Please restate each line of the data below exactly. Omit all images.

------------------------------------------------------------------------

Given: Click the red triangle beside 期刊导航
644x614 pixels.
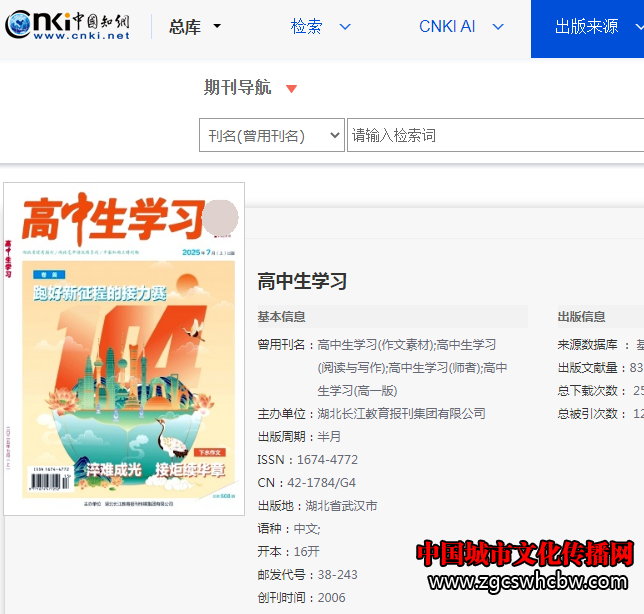Looking at the screenshot, I should pyautogui.click(x=291, y=89).
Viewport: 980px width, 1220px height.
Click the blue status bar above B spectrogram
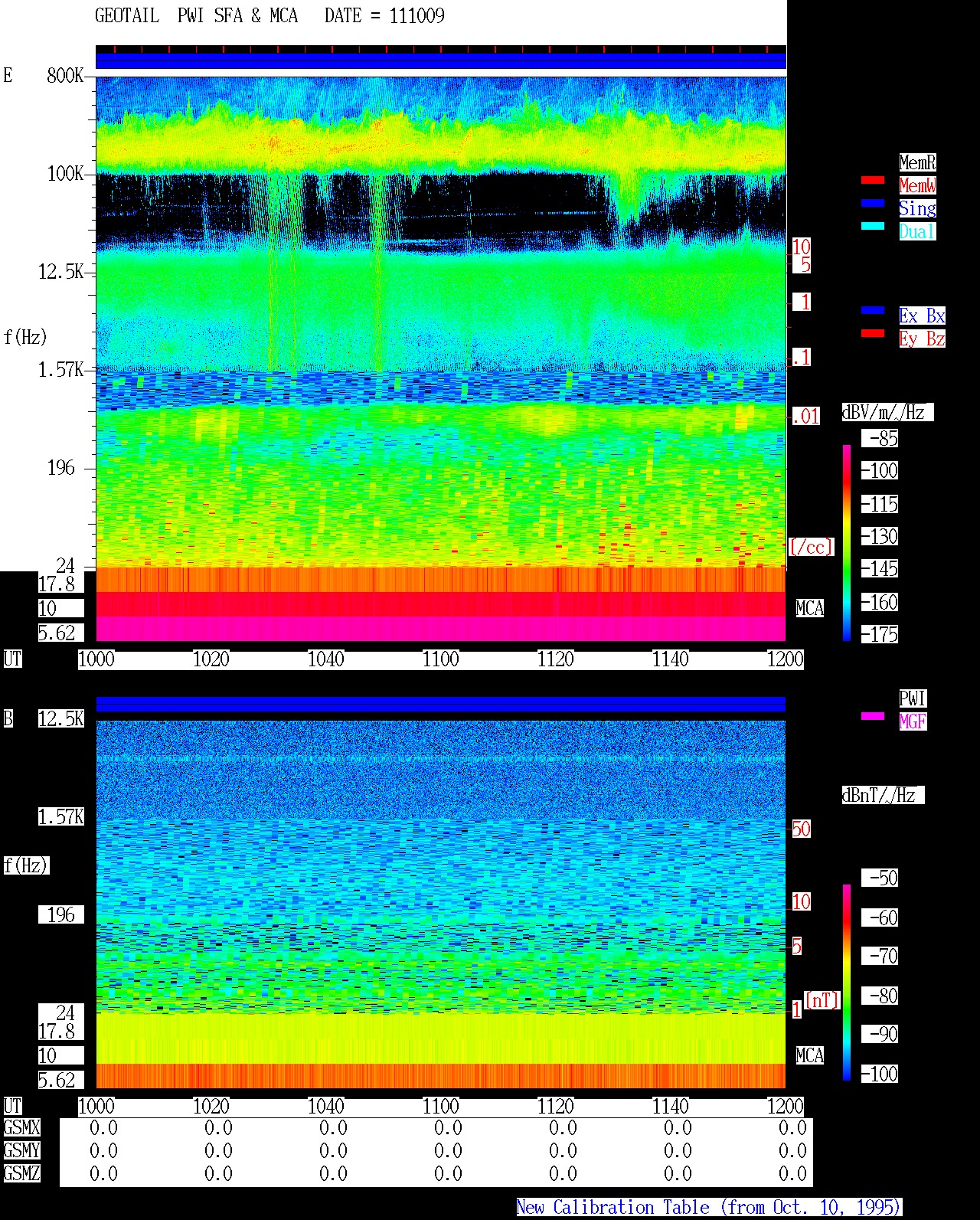(441, 704)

------------------------------------------------------------------------

-- ANSWER TO THIS PROBLEM --
Given: Click the red triangle beside 期刊导航
644x614 pixels.
Looking at the screenshot, I should pyautogui.click(x=291, y=89).
Viewport: 980px width, 1220px height.
Click the blue status bar above B spectrogram
(441, 704)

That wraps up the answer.